◆ Exercise description: Reproduce every one of the entries below word for word, leaving out the pictures.

Extracted data entries:
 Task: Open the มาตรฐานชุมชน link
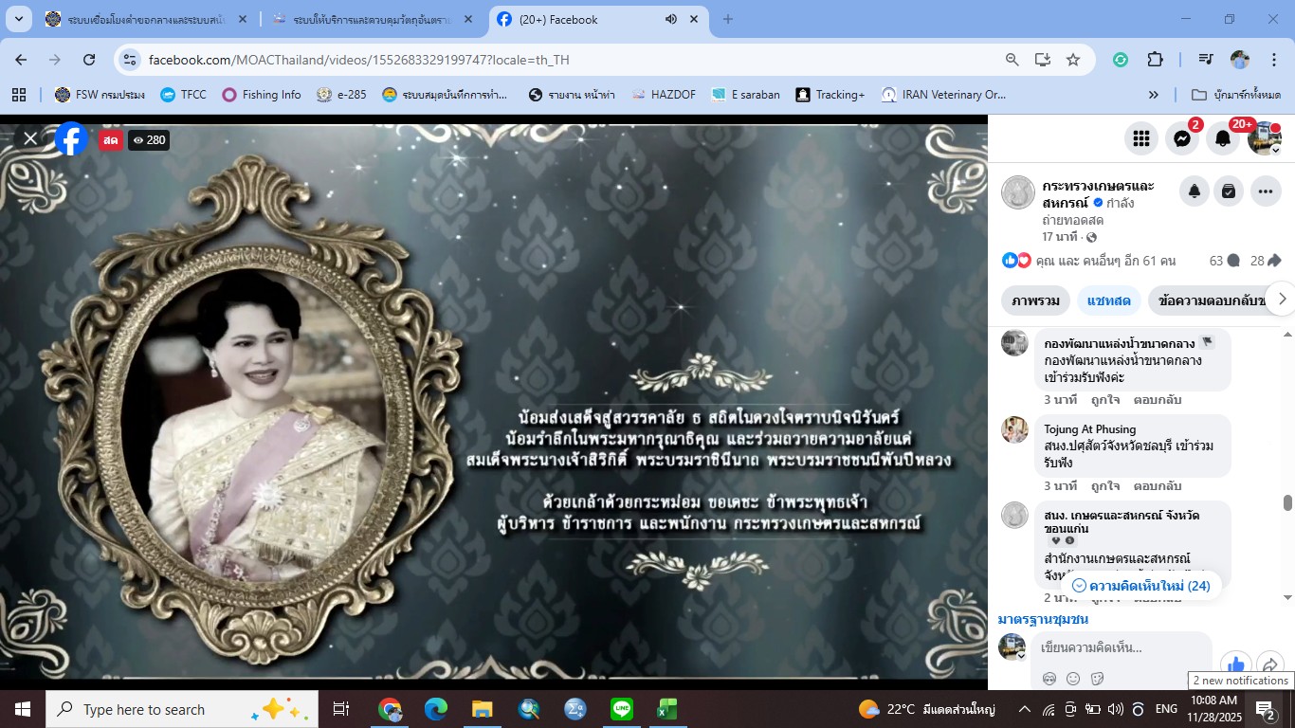pyautogui.click(x=1043, y=619)
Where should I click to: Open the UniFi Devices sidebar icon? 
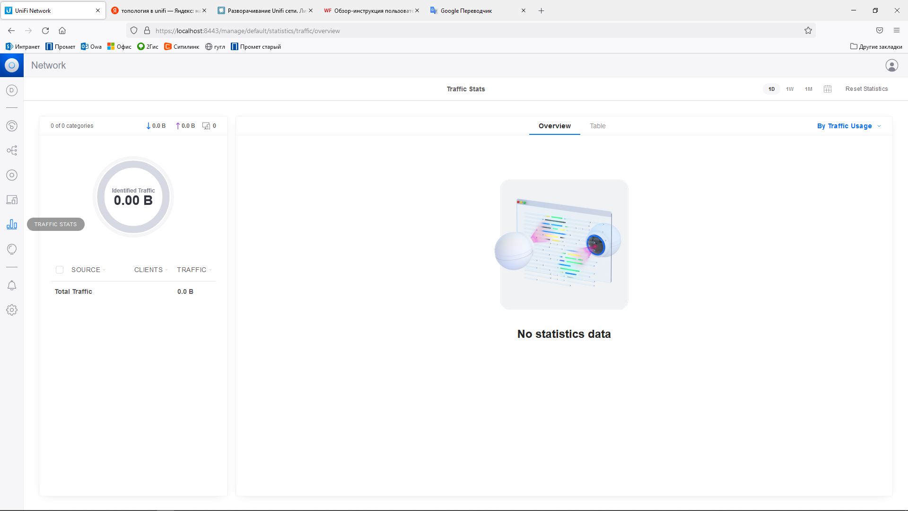pos(12,175)

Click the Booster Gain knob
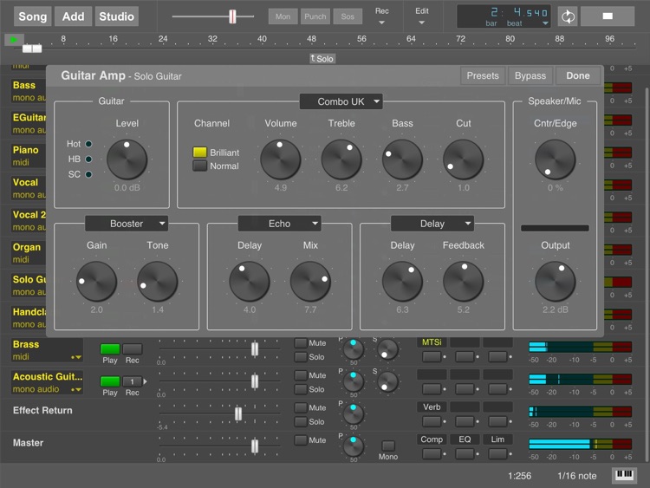[x=96, y=282]
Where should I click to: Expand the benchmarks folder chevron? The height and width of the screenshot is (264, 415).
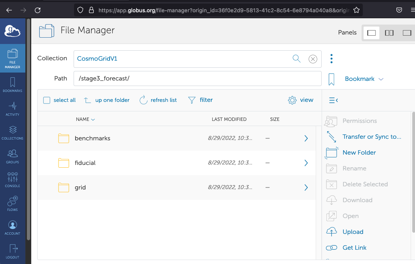point(306,138)
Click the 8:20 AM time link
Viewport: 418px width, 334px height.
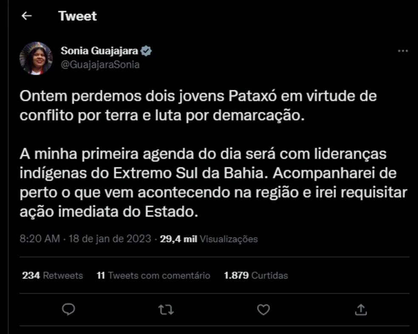coord(40,239)
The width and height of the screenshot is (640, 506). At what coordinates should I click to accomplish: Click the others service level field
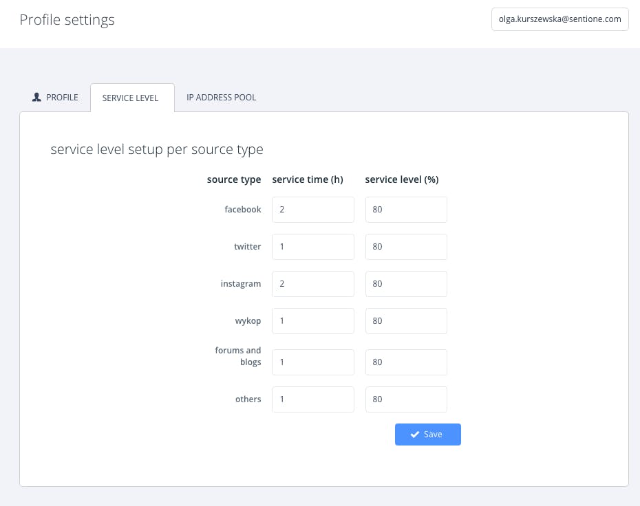405,399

◆ Exercise output:
 Task: Open the มาตรฐานชุมชน link
pyautogui.click(x=1043, y=619)
Where should I click to: Open the UniFi Devices sidebar icon? 
pos(12,175)

Click the Booster Gain knob
[x=96, y=282]
Where should I click to: Expand the benchmarks folder chevron? The height and width of the screenshot is (264, 415).
point(306,138)
Click the 8:20 AM time link
Viewport: 418px width, 334px height.
coord(40,239)
The width and height of the screenshot is (640, 506). At what coordinates should I click to accomplish: Click the others service level field
405,399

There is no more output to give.